Deducing a function from a power series $\in\mathbb{C}$

Question

We're told that some function, $f(z)$, has the power series representation

$$f(z)=\sum_{n=0}^\infty nz^n$$

and told that it has a radius of convergence of $1$, and is analytic within this disc. From this, we are told to find and equation for $f(z)$, as well as evaluating $f\left(\frac{1}{3}\right)$.

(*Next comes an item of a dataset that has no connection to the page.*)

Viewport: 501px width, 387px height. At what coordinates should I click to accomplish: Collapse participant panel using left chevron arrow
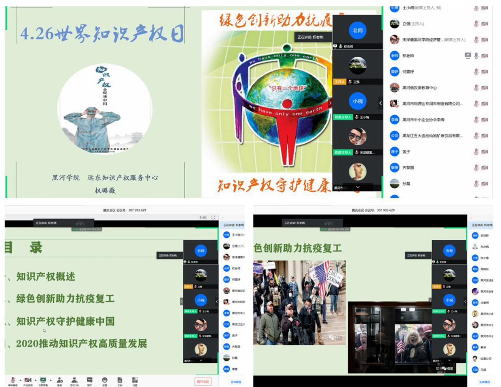point(380,103)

I wasn't entirely sure how to go about this, so here is what I've done so far: since we know that all power series' are of the form

$$\sum_{n=0}^\infty a_n(z-z_0)^n$$

where

$$a_n=\frac{f^{(n)}(z_o)}{n!}$$

and what this implies is that

$$n=\frac{f^{(n)}(0)}{n!}$$ $$f^{(n)}(0)=n\cdot n!$$

now, from here, I though that setting up some equalities using the power series representation of $f(z)$ and the derivatives of $f(z)$ at $z=0$ might prove useful, although this method didn't get me very far. I know what the answer is, for reference, it's

$$f(z)=\frac{z}{(z-1)^2}$$

but again, I'm not sure I would arrive at this result. In terms of level, I know of only the surface of complex analysis.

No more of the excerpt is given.